So nachvollziehbar die geldpolitische Straffung ist, so nachteilig sind die Auswirkungen auf die klimapolitisch gewollte und im EU-Klimagesetz festgeschriebene Energiewende. Investitionen in erneuerbare Energien und andere kohlenstoffarme und klimaresistente Infrastrukturen sind nämlich kapitalintensiv und erfordern hohe Vorlaufkosten. Steigende Zinsen sind dafür Gift. Die Niedrigzinsphase des vergangenen Jahrzehnts war ein wichtiger Faktor beim Ausbau der erneuerbaren Energien. Wenn dieser Ausbau nun stockt und den Klimaschutz verlangsamt, werden extreme Wetterphänomene noch wahrscheinlicher. Dies wirkt wiederum preistreibend – ein Dilemma für die EZB.

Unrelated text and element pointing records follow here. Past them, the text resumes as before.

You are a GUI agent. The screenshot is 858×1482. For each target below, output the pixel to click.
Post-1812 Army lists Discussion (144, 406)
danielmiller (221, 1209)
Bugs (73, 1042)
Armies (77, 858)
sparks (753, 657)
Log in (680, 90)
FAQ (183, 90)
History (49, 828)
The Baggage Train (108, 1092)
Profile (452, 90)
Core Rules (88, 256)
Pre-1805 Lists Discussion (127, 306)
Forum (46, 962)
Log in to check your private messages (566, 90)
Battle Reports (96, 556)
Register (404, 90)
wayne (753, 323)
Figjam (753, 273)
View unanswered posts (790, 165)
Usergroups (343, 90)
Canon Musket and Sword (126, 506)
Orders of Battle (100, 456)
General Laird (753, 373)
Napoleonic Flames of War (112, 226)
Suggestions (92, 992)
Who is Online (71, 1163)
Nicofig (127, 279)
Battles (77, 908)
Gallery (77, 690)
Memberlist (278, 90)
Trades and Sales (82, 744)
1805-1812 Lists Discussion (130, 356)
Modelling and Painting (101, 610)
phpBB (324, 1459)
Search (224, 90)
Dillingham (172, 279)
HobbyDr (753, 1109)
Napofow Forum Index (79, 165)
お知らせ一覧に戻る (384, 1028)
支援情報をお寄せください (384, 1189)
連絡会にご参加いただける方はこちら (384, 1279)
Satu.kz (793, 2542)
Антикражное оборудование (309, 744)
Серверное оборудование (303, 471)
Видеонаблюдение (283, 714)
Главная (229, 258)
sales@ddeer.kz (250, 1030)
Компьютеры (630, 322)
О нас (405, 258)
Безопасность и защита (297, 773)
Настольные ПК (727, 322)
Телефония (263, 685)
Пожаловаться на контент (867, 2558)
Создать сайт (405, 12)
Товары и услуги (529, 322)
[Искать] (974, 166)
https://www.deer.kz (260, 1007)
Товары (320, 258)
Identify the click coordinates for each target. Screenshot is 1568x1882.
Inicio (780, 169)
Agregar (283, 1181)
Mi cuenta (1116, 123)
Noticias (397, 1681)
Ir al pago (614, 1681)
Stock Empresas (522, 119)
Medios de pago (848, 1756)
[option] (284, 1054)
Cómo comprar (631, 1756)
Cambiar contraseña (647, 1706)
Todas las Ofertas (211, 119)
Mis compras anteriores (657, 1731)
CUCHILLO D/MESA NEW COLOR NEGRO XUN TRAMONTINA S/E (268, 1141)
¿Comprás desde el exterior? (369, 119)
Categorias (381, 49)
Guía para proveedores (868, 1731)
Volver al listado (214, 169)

Um diesem Teufelskreis zu entkommen, sollte die EZB eine Zinsdifferenzierung zulassen. Sprich: Wenn es geboten erscheint, die Zinsen zu erhöhen, sollte die EZB zwar in gewohnter Manier zur Tat schreiten. Sie könnte aber gleichzeitig ein Refinanzierungsfenster mit niedrigeren Zinssätzen für gezielte Investitionen offenhalten, beispielsweise in erneuerbare Energien und Energieeffizienz. Internationale Preisschocks für fossile Brennstoffe treiben die heimische Inflation an. Mehr Investitionen in erneuerbare Energien und Energieeffizienz und damit die Verringerung der Abhängigkeit von fossilen Brennstoffen und deren unsteten Preisen würden nicht nur dazu beitragen, die CO2-Emissionen zu verringern, sondern auch die Inflation und deren Volatilität zu senken – das entspricht genau den Zielen der EZB. Eine solche Politik hätte den positiven Nebeneffekt, dass die EZB den Übergang zu einer kohlenstoffarmen Wirtschaft unterstützt und somit einen Beitrag zur Erreichung der Klimaziele leistet – auch über Europa hinaus. Denn höhere Investitionen in erneuerbare Energien in Europa werden dazu führen, dass deren Kosten aufgrund von Skaleneffekten und besseren Technologien weiter sinken, was sich auch positiv auf grüne Investitionen im Rest der Welt auswirken wird.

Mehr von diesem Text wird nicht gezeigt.